The CLI cleans temporary sandboxes by default. Use --retain-artifacts or --artifact-dir when full logs and harness files need to survive after the run.

CLI path traversal example

The cli-path-traversal fixture starts a malicious local API, creates a sandboxed export directory, and runs the real CLI argv supplied through --fixture-command.

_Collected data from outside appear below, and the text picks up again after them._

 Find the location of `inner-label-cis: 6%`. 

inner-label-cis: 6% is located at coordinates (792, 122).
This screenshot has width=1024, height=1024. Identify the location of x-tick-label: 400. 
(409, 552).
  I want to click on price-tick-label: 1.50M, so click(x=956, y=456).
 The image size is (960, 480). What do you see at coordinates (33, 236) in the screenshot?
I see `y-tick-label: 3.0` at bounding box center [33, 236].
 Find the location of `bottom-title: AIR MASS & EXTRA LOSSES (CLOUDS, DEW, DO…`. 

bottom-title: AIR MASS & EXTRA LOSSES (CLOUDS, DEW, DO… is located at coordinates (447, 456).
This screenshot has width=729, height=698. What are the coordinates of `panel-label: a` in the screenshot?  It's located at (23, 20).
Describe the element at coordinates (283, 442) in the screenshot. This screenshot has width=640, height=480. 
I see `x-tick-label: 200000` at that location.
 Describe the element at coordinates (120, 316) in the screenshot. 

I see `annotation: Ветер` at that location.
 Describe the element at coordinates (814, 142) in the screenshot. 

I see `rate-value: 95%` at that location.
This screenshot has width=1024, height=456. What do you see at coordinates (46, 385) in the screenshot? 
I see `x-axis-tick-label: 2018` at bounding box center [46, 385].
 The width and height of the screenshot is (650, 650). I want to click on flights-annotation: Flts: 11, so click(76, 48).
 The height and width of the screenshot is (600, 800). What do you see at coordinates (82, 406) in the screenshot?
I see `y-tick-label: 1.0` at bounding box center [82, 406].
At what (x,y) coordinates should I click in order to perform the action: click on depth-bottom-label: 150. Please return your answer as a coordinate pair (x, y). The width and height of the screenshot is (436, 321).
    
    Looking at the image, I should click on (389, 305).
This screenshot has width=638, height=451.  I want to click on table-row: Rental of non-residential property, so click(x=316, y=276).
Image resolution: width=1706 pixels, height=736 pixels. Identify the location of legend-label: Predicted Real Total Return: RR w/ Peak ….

npx pwnkit-cli verify --fixture cli-path-traversal \
  --fixture-command '["paperclip","company","export","--api","{{apiUrl}}","--output","{{exportDir}}"]' \
  --retain-artifacts

Example result:

{
  "status": "reproduced",
  "mode": "deterministic_replay",
  "finding_id": "fixture:cli-path-traversal",
  "engine_version": "0.7.13",
  "started_at": "2026-05-06T07:23:02.223Z",
  "completed_at": "2026-05-06T07:23:02.510Z",
  "commands": [
    {
      "argv": [
        "paperclip",
        "company",
        "export",
        "--api",
        "http://127.0.0.1:50345",
        "--output",
        "/tmp/pwnkit-verify-a1b2/export"
      ],
      "exit_code": 0,
      "stdout_excerpt": "wrote /tmp/pwnkit-verify-a1b2/escaped-marker\n",
      "stderr_excerpt": ""
    }
  ],
  "assertions": [
    {
      "kind": "filesystem_exists",
      "passed": true,
      "detail": "escaped marker exists at /tmp/pwnkit-verify-a1b2/escaped-marker"
    },
    {
      "kind": "path_outside_export_root",
      "passed": true,
      "detail": "escaped marker realpath /tmp/pwnkit-verify-a1b2/escaped-marker is outside export root /tmp/pwnkit-verify-a1b2/export"
    },
    {
      "kind": "path_inside_sandbox",
      "passed": true,
      "detail": "escaped marker stayed inside sandbox /tmp/pwnkit-verify-a1b2"
    }
  ],
  "artifacts": {
    "sandbox_ref": "/tmp/pwnkit-verify-a1b2",
    "harness_ref": "/tmp/pwnkit-verify-a1b2/harness/harness.json",
    "stdout_ref": "/tmp/pwnkit-verify-a1b2/stdout.log",
    "stderr_ref": "/tmp/pwnkit-verify-a1b2/stderr.log",
    "export_ref": "/tmp/pwnkit-verify-a1b2/export"
  },
  "summary": "CLI path traversal replay wrote a marker outside the selected export directory inside the sandbox.",
  "error_reason": null
}

Cloud ingestion

Cloud systems should schedule runs, persist verification_result payloads, show the commands, assertions, and artifact references, and gate downstream workflows on explicit proof signals. They should treat this OSS schema as the source of truth for verifier semantics instead of implementing separate replay logic.